Exercise goal >> Print the data that follows exactly, leaving nothing out.

:: Dataset entries

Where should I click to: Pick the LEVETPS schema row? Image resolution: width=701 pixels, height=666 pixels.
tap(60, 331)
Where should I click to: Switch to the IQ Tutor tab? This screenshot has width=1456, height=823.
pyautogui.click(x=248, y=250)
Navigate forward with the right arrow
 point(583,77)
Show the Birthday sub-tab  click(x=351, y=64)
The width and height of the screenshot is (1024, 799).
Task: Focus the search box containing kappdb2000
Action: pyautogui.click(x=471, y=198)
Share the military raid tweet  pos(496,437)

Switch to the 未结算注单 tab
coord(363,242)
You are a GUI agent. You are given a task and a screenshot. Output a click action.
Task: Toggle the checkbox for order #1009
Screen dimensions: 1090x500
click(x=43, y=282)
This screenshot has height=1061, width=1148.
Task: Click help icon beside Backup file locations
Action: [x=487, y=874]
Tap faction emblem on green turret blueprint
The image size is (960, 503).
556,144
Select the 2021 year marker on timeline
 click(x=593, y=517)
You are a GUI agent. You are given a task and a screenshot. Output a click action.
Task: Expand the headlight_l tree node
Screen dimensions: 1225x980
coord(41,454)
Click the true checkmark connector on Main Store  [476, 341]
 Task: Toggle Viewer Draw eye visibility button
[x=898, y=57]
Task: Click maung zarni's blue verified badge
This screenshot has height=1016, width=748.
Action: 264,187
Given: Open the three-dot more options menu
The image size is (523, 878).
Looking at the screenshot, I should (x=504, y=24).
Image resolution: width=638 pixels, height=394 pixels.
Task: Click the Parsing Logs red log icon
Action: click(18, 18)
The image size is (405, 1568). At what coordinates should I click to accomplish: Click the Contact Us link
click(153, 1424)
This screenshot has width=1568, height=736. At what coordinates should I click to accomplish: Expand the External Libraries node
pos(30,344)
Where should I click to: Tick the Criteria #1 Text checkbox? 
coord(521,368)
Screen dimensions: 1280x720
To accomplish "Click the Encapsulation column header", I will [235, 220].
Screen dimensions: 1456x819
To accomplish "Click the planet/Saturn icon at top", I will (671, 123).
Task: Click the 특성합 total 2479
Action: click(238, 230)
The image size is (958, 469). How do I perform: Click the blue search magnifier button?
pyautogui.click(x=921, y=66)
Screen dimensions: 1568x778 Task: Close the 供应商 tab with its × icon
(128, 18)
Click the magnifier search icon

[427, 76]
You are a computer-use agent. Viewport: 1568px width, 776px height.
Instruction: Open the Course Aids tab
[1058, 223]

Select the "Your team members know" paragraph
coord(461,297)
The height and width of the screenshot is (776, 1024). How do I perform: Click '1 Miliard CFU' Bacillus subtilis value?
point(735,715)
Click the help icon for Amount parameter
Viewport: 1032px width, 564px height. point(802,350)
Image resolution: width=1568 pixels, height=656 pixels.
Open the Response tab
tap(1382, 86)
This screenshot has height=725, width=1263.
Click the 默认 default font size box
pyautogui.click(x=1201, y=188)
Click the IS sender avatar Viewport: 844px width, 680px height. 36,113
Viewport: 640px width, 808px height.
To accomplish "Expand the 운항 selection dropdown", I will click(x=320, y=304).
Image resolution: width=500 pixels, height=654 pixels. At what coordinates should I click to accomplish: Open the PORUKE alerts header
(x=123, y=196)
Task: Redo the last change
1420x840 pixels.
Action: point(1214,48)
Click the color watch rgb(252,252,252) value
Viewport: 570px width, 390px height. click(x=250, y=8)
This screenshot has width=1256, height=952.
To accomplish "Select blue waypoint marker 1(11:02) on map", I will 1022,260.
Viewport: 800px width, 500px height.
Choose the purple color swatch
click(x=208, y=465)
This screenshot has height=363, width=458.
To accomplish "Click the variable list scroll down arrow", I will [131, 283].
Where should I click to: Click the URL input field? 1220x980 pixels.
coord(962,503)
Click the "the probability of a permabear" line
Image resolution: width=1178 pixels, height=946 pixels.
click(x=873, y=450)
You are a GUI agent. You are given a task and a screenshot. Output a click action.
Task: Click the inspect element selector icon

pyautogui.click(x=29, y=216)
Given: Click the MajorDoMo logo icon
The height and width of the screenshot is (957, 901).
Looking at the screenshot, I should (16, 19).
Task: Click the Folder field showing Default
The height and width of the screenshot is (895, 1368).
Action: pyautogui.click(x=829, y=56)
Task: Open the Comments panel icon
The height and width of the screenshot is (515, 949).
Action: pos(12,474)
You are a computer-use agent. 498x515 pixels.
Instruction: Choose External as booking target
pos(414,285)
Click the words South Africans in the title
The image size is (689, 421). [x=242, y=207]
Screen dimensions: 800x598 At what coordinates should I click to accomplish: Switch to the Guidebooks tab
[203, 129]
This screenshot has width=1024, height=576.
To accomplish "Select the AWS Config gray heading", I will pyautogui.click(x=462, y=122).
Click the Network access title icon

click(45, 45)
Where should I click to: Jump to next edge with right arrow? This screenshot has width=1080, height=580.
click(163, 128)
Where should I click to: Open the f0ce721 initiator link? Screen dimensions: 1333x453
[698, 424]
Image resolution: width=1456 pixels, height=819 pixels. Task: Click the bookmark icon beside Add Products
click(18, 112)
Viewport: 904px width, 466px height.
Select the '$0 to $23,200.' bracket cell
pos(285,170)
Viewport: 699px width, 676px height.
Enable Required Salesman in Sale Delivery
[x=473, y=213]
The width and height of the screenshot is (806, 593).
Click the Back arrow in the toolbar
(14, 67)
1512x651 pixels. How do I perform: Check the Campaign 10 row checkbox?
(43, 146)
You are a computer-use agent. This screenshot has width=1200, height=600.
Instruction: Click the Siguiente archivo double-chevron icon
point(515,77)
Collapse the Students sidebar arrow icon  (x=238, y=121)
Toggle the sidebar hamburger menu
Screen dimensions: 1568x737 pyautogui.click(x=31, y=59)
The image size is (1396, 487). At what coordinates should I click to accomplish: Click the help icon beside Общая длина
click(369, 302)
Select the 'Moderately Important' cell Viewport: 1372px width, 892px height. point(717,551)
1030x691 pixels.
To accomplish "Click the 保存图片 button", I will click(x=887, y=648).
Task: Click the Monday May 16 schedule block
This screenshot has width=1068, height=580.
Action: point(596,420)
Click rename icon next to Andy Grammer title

::::

Solution below >>
Where should I click to: Pick the LEVETPS schema row? Image resolution: width=701 pixels, height=666 pixels.
tap(60, 331)
Where should I click to: Switch to the IQ Tutor tab? This screenshot has width=1456, height=823.
pyautogui.click(x=248, y=250)
Navigate forward with the right arrow
 point(583,77)
Show the Birthday sub-tab  click(x=351, y=64)
The width and height of the screenshot is (1024, 799).
Task: Focus the search box containing kappdb2000
Action: pyautogui.click(x=471, y=198)
Share the military raid tweet  pos(496,437)

Switch to the 未结算注单 tab
coord(363,242)
You are a GUI agent. You are given a task and a screenshot. Output a click action.
Task: Toggle the checkbox for order #1009
Screen dimensions: 1090x500
click(x=43, y=282)
This screenshot has height=1061, width=1148.
Task: Click help icon beside Backup file locations
Action: [x=487, y=874]
Tap faction emblem on green turret blueprint
The image size is (960, 503).
556,144
Select the 2021 year marker on timeline
 click(x=593, y=517)
You are a GUI agent. You are given a task and a screenshot. Output a click action.
Task: Expand the headlight_l tree node
Screen dimensions: 1225x980
coord(41,454)
Click the true checkmark connector on Main Store  [476, 341]
 Task: Toggle Viewer Draw eye visibility button
[x=898, y=57]
Task: Click maung zarni's blue verified badge
This screenshot has height=1016, width=748.
Action: 264,187
Given: Open the three-dot more options menu
The image size is (523, 878).
Looking at the screenshot, I should (x=504, y=24).
Image resolution: width=638 pixels, height=394 pixels.
Task: Click the Parsing Logs red log icon
Action: click(18, 18)
The image size is (405, 1568). At what coordinates should I click to accomplish: Click the Contact Us link
click(153, 1424)
This screenshot has width=1568, height=736. At what coordinates should I click to accomplish: Expand the External Libraries node
pos(30,344)
Where should I click to: Tick the Criteria #1 Text checkbox? 
coord(521,368)
Screen dimensions: 1280x720
To accomplish "Click the Encapsulation column header", I will [235, 220].
Screen dimensions: 1456x819
To accomplish "Click the planet/Saturn icon at top", I will (671, 123).
Task: Click the 특성합 total 2479
Action: click(238, 230)
The image size is (958, 469). How do I perform: Click the blue search magnifier button?
pyautogui.click(x=921, y=66)
Screen dimensions: 1568x778 Task: Close the 供应商 tab with its × icon
(128, 18)
Click the magnifier search icon

[427, 76]
You are a computer-use agent. Viewport: 1568px width, 776px height.
Instruction: Open the Course Aids tab
[1058, 223]

Select the "Your team members know" paragraph
coord(461,297)
The height and width of the screenshot is (776, 1024). How do I perform: Click '1 Miliard CFU' Bacillus subtilis value?
point(735,715)
Click the help icon for Amount parameter
Viewport: 1032px width, 564px height. point(802,350)
Image resolution: width=1568 pixels, height=656 pixels.
Open the Response tab
tap(1382, 86)
This screenshot has height=725, width=1263.
Click the 默认 default font size box
pyautogui.click(x=1201, y=188)
Click the IS sender avatar Viewport: 844px width, 680px height. 36,113
Viewport: 640px width, 808px height.
To accomplish "Expand the 운항 selection dropdown", I will click(x=320, y=304).
Image resolution: width=500 pixels, height=654 pixels. At what coordinates should I click to accomplish: Open the PORUKE alerts header
(x=123, y=196)
Task: Redo the last change
1420x840 pixels.
Action: point(1214,48)
Click the color watch rgb(252,252,252) value
Viewport: 570px width, 390px height. click(x=250, y=8)
This screenshot has width=1256, height=952.
To accomplish "Select blue waypoint marker 1(11:02) on map", I will 1022,260.
Viewport: 800px width, 500px height.
Choose the purple color swatch
click(x=208, y=465)
This screenshot has height=363, width=458.
To accomplish "Click the variable list scroll down arrow", I will [131, 283].
Where should I click to: Click the URL input field? 1220x980 pixels.
coord(962,503)
Click the "the probability of a permabear" line
Image resolution: width=1178 pixels, height=946 pixels.
click(x=873, y=450)
You are a GUI agent. You are given a task and a screenshot. Output a click action.
Task: Click the inspect element selector icon

pyautogui.click(x=29, y=216)
Given: Click the MajorDoMo logo icon
The height and width of the screenshot is (957, 901).
Looking at the screenshot, I should (16, 19).
Task: Click the Folder field showing Default
The height and width of the screenshot is (895, 1368).
Action: pyautogui.click(x=829, y=56)
Task: Open the Comments panel icon
The height and width of the screenshot is (515, 949).
Action: pos(12,474)
You are a computer-use agent. 498x515 pixels.
Instruction: Choose External as booking target
pos(414,285)
Click the words South Africans in the title
The image size is (689, 421). [x=242, y=207]
Screen dimensions: 800x598 At what coordinates should I click to accomplish: Switch to the Guidebooks tab
[203, 129]
This screenshot has width=1024, height=576.
To accomplish "Select the AWS Config gray heading", I will pyautogui.click(x=462, y=122).
Click the Network access title icon

click(45, 45)
Where should I click to: Jump to next edge with right arrow? This screenshot has width=1080, height=580.
click(163, 128)
Where should I click to: Open the f0ce721 initiator link? Screen dimensions: 1333x453
[698, 424]
Image resolution: width=1456 pixels, height=819 pixels. Task: Click the bookmark icon beside Add Products
click(18, 112)
Viewport: 904px width, 466px height.
Select the '$0 to $23,200.' bracket cell
pos(285,170)
Viewport: 699px width, 676px height.
Enable Required Salesman in Sale Delivery
[x=473, y=213]
The width and height of the screenshot is (806, 593).
Click the Back arrow in the toolbar
(14, 67)
1512x651 pixels. How do I perform: Check the Campaign 10 row checkbox?
(43, 146)
You are a computer-use agent. This screenshot has width=1200, height=600.
Instruction: Click the Siguiente archivo double-chevron icon
point(515,77)
Collapse the Students sidebar arrow icon  (x=238, y=121)
Toggle the sidebar hamburger menu
Screen dimensions: 1568x737 pyautogui.click(x=31, y=59)
The image size is (1396, 487). At what coordinates should I click to accomplish: Click the help icon beside Общая длина
click(369, 302)
Select the 'Moderately Important' cell Viewport: 1372px width, 892px height. point(717,551)
1030x691 pixels.
To accomplish "Click the 保存图片 button", I will click(x=887, y=648).
Task: Click the Monday May 16 schedule block
This screenshot has width=1068, height=580.
Action: point(596,420)
Click rename icon next to Andy Grammer title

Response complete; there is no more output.